You are viewing a plain text version of this content. The canonical link for it is here.
Posted to dev@cocoon.apache.org by Berin Loritsch <bl...@apache.org> on 2003/04/04 00:12:25 UTC
Re: Compiling XML, and its replacement

Stefano Mazzocchi wrote:
> Berin Loritsch wrote:
> 
>> BTW, My Binary XML project (http://d-haven.org/bxml) has the ability
>> to compile an XML document into a Java Class (I know this is nothing
>> extraordinary as XSP has been doing it for years).  However what is
>> very different from XSP is the following:
>>
>> 1) No Java file is ever written (it uses BCEL)
>> 2) No Class file *needs* to be written (although it is an option)
>> 3) The original document name and the line numbers are part of the
>>    generated source code.
>>    * That means the Stack trace has debug information you can
>>      use.
> 
> 
> This has nothing to do with my rants about how stupid the xslt syntax 
> is, but I would be interested to see actual performances between your 
> approach to compiled xml and mine (the one that currently cocoon uses 
> for the cache).

I understand.  However, if the language generates SAX events, it works
pretty well to compile the non XML representation.

> This is in light of the compiled/interpreted question. I think it would 
> be kind of cool to have a serious benchmark between the two approaches, 
> because this would be very helpful on the recent discussion on XSP.

It would be.  However the real performance tradeoff that I am seeking
to gain is in the CallBack facility which has only been partially
defined and implemented.

> I mean, the fact that you aren't generating the source code, well, 
> that's nice from an implementation perspective (I thought about making a 
> BCEL java assembler for XSP but then stopped because it was simply too 
> complex and not really needed now that we have the superb eclipse 
> compiler) but it's nothing different from XSP.

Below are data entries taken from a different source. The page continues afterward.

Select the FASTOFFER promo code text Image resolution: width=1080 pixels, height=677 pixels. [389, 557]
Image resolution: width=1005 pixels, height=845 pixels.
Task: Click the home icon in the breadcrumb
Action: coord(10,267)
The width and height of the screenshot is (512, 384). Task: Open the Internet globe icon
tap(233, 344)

The major difference between what I have and XSP is that we actually
have line numbers that correspond to the original XML document :)
That makes debugging 100% easier.

> So, you are, in fact, unrolling a big loop of sax events, while my xml 
> compilation approach works at serializing the sax events in a 
> easy-to-be-parsed-later binary format.

For now.  Yes.  Eventually everything gets called the same way--so it
would be interesting to see authoritatively if the HotSpot would have
any reason to perform some optimizations.

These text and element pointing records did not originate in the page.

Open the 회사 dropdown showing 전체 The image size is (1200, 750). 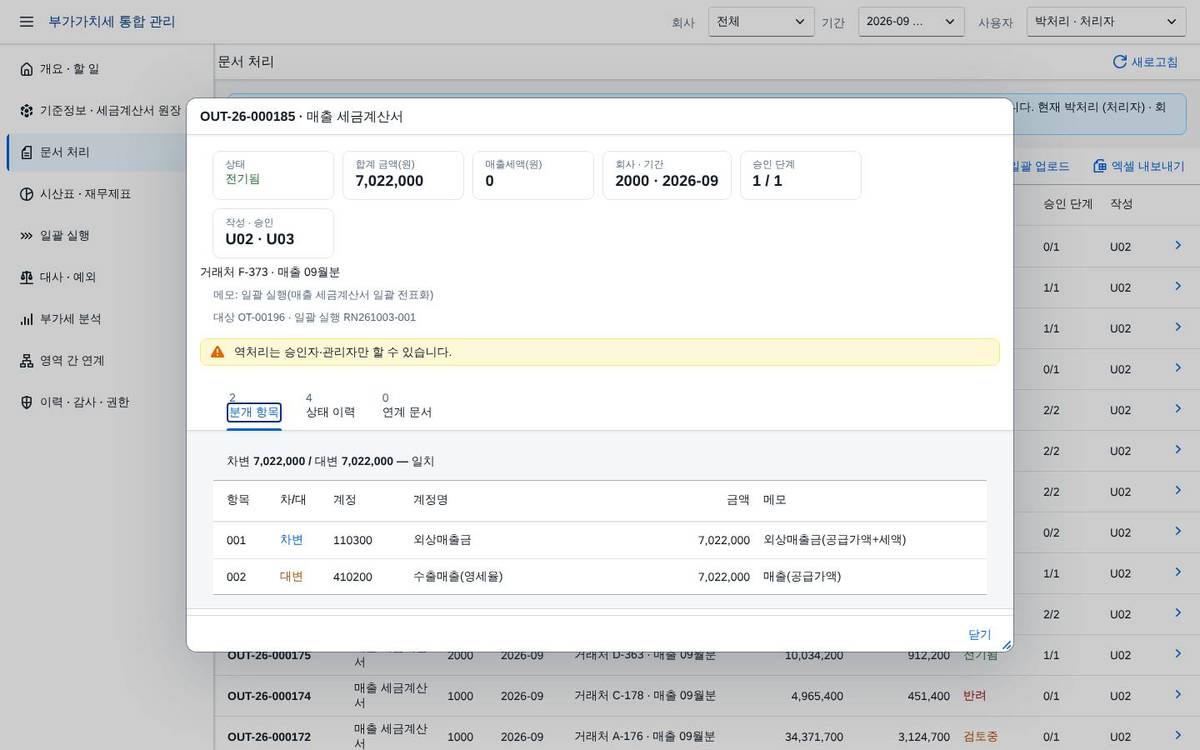(x=761, y=21)
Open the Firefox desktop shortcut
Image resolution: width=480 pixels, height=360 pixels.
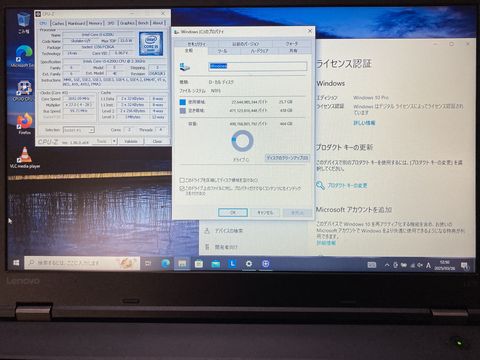(25, 123)
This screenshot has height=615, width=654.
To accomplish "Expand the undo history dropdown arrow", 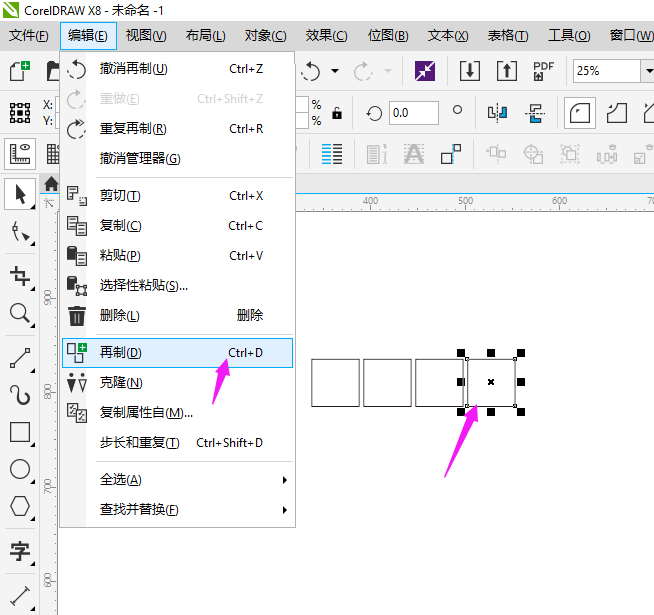I will tap(335, 71).

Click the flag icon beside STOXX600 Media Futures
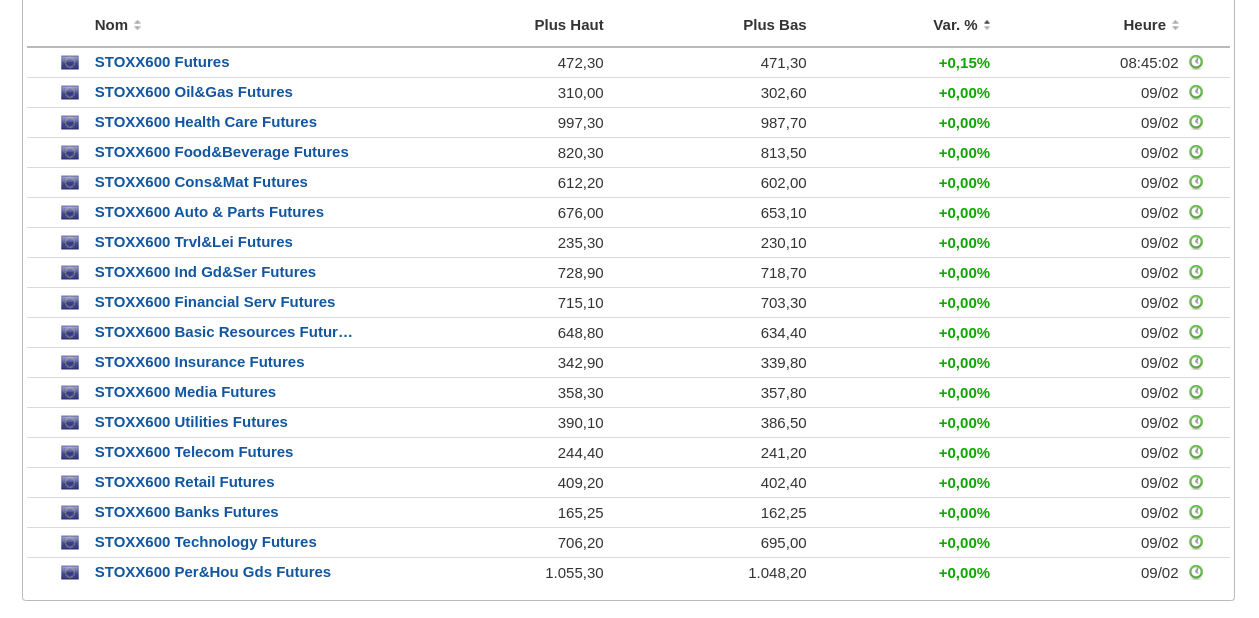[x=70, y=392]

> I would expect my approach to be faster than yours on modern virtual 
> machines because hotspot can optimize the tight binary SAX reparsing 
> code, while your approach will never reveal any hotspots.

There's only one way to find out.  To keep things as similar as
possible, both sources need to be compiled and in memory.  Then we
need to read the documents.

The interesting benchmarks are server load and scalability.  Just
because something is technically faster doesn't mean it scales well.

> I'll also be interested to see how different the performance gets on 
> hotspot server/client and how much it changes with several subsequent runs

Hmm. Anyone know of a XML parser benchmark out there?

> Too bad I don't have any time for this right now... but if you want to 
> do it, it would be *extremely* useful not only for you but also for the 
> future of compiled/interpreted stuff in java on the server side.

Problem is time.  It took me a year to find time for Binary XML, and
I only got it this far.  Who knows, I will probably get to it
eventually, but if someone has a benchmark that they already know about,
they could do the benchmark too.